To summarize the history of the group's damage: 1) Ohm guitarist Chris Poland (who also played in Megadeth but not at the same times as Menza) smashed his hand in a car door long ago; although the injury resulted in a permanently skewed pinkie on his left hand, he adapted the condition into his own unique playing style. 2) Superlative Ohm drummer David Eagle did not long survive heart bypass surgery last year. 3) Eagle was replaced by Menza, whose arm had been severed in a 2007 power-saw accident; the arm was reconstructed, allowing him to resume drumming. Now Menza has left us.
The son of notable jazz saxist Don Menza (Maynard Ferguson, Buddy Rich, Louis Bellson), Nick Menza was a hell of a skinsman. Maybe because Nick received instruction from his father's drummer friends, some observers have perceived jazz influences in his playing with Megadeth. Me, I just hear a musician with the chops to execute anything he can imagine and make it count.
Jazz-level skills have presented no drawback if you wanted to play metal in Megadeth. When guitarist Dave Mustaine started the band, he drew on performers with fusion backgrounds -- Poland and drummer Gar Samuelson. Contrary to the common view of metal drummers as bombast machines, Mustaine has often chosen beatmen who possessed a lot of feel, and Menza has been the template.
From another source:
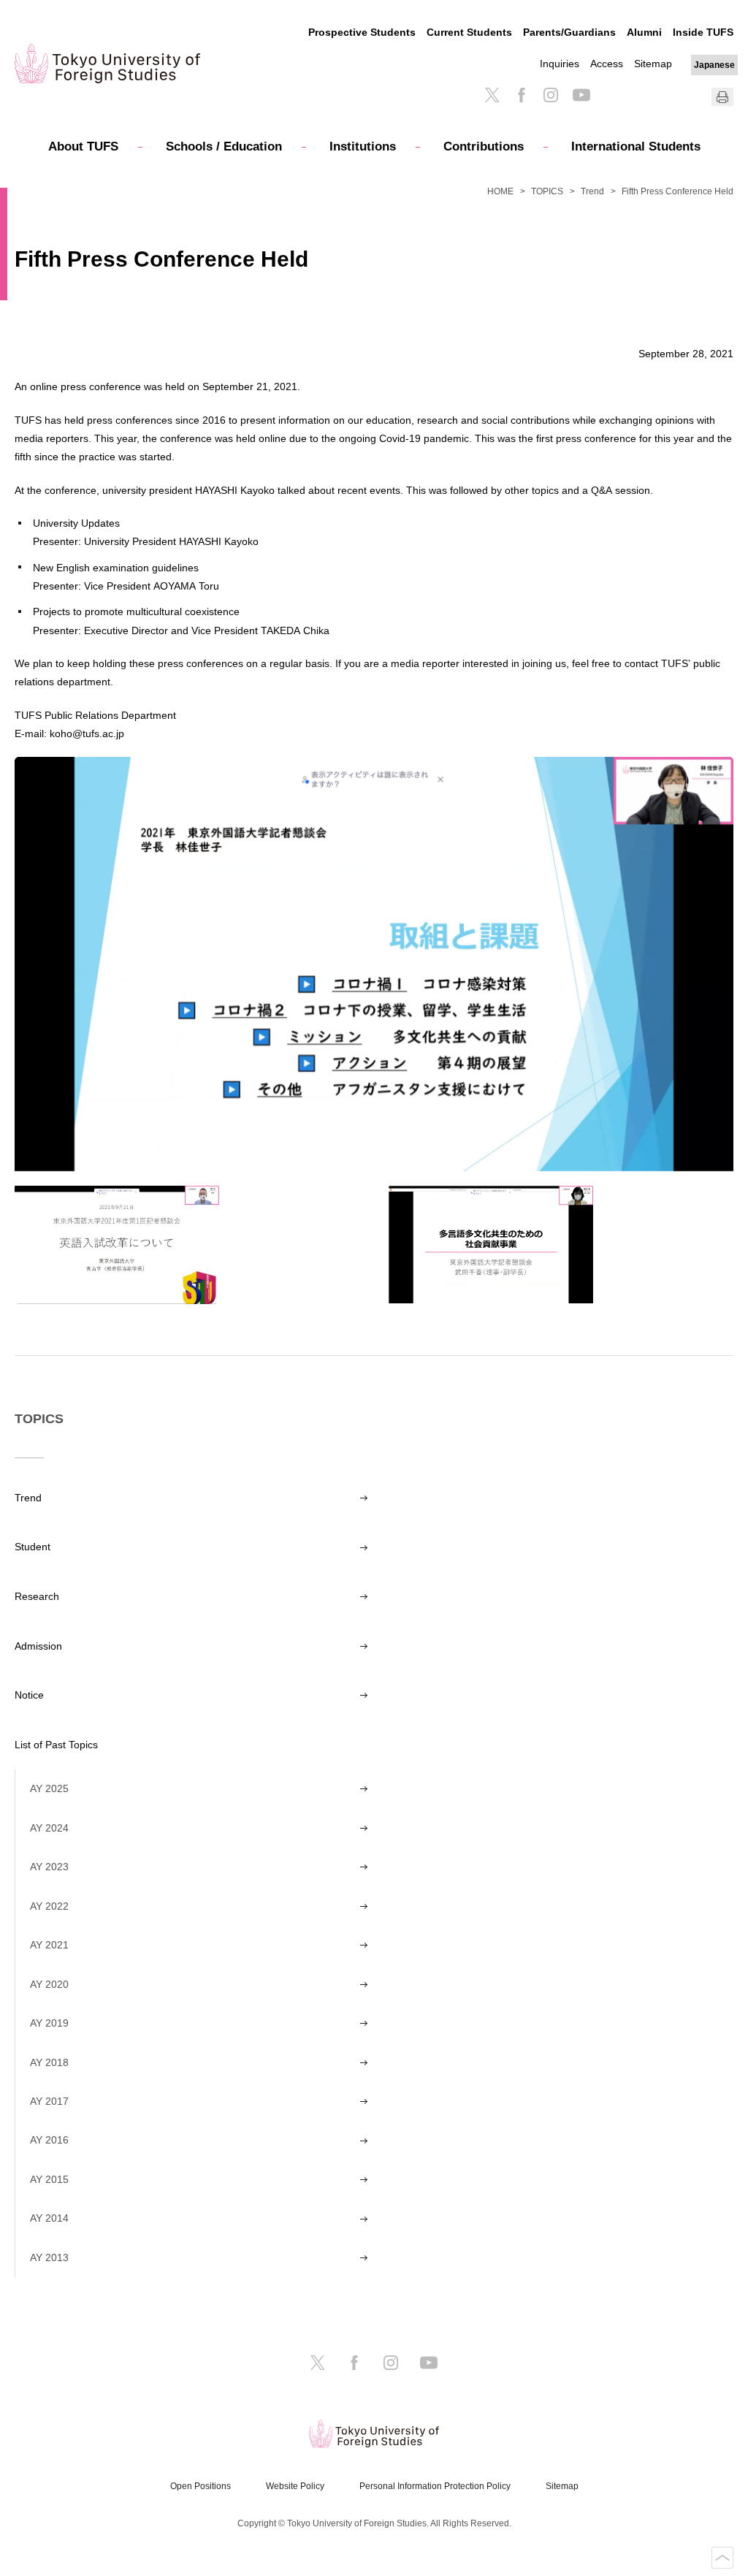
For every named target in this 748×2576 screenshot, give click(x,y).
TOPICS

It's no accident that Menza served on Megadeth's most popular albums -- "Rust in Peace," "Countdown to Extinction," "Youthanasia" and "Cryptic Writings," all released in the 1990s. Listening to the 19 tracks featuring him on the excellent 2008 Megadeth double CD "Anthology: Set the World Afire," I can hardly imagine a better drummer for that great band.
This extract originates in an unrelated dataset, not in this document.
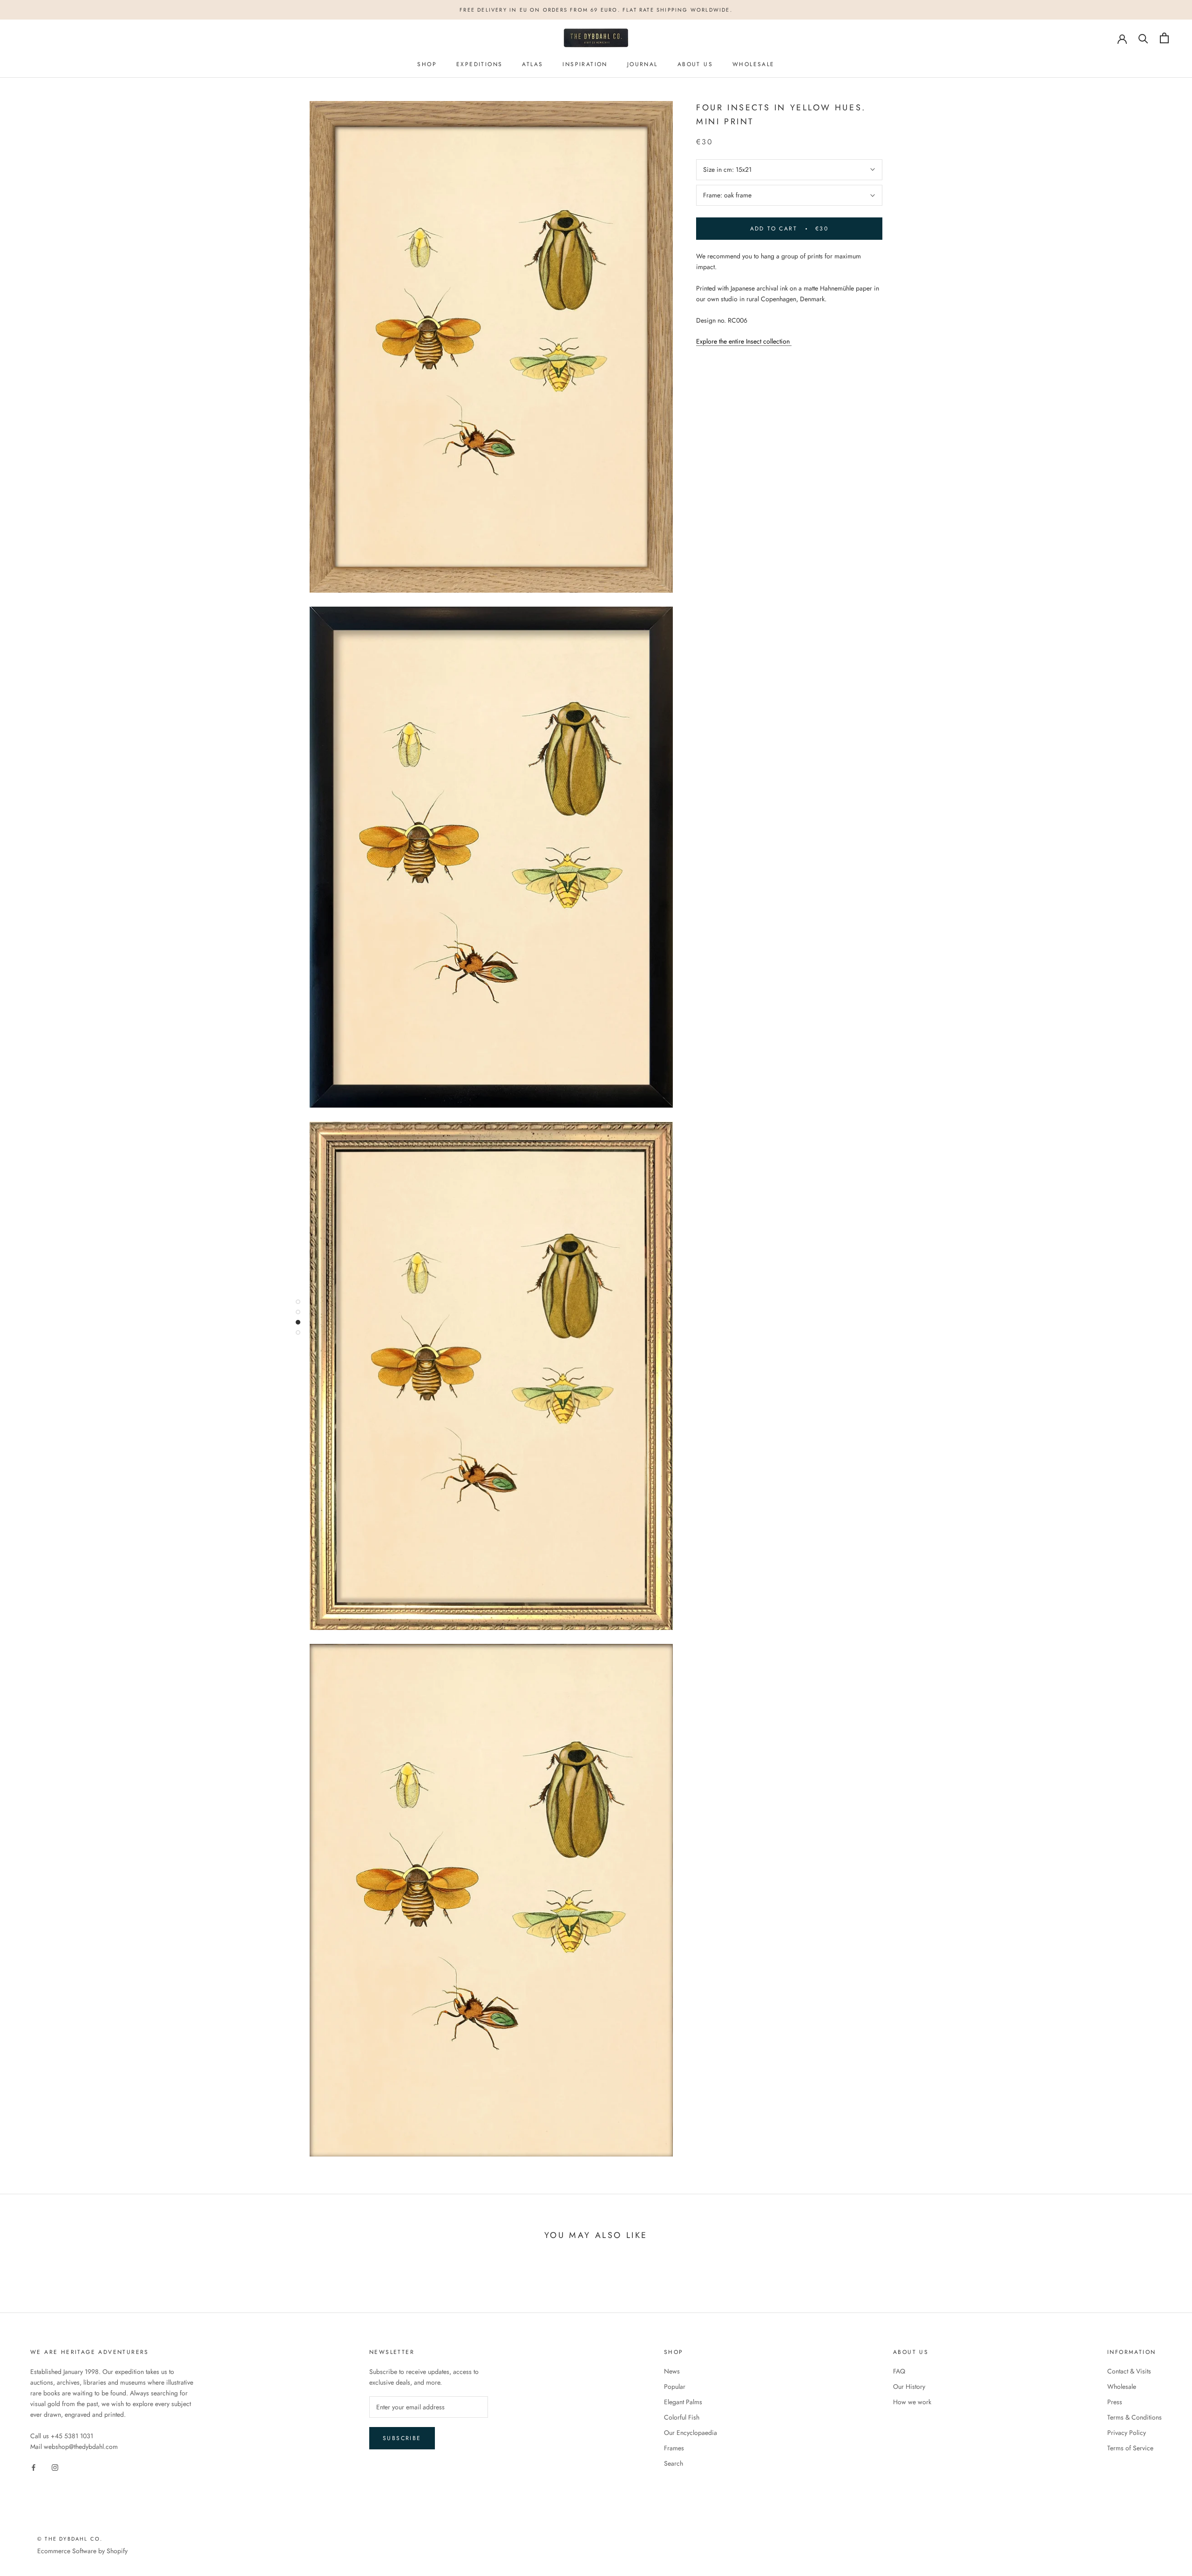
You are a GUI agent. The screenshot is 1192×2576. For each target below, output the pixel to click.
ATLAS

Menza was heavy enough to drive simpler plodders such as "Skin of My Teeth" and "Angry Again"; he avoided meatheadedness by using his bass drum to emphasize a song's accents instead of just kicking evenly spaced beats. Importantly, he played a shade behind, adding not only bigness but a sensuality not every metal band could muster. Menza mastered every change on progressive multipart epics such as "Holy Wars," "Hangar 18" and especially "Ashes in Your Mouth," where he maintained confident forward motion despite dealing with hesitation rhythms and highly technical breaks. Even on the two-beat oompahs required of every thrash-rooted metal band, he never made you feel as if you were listening to an amped-up polka. Listen to his musical tom part at the beginning of "Trust" or his metal Bo Diddley turn on "Train of Consequences," and you'll understand why this particular drummer received so many songwriting credits on Megadeth songs.
Maybe Nick Menza should have ended his career on the stage of some big arena rather than in a small club. But at least he died in the presence of listeners who truly appreciated his art.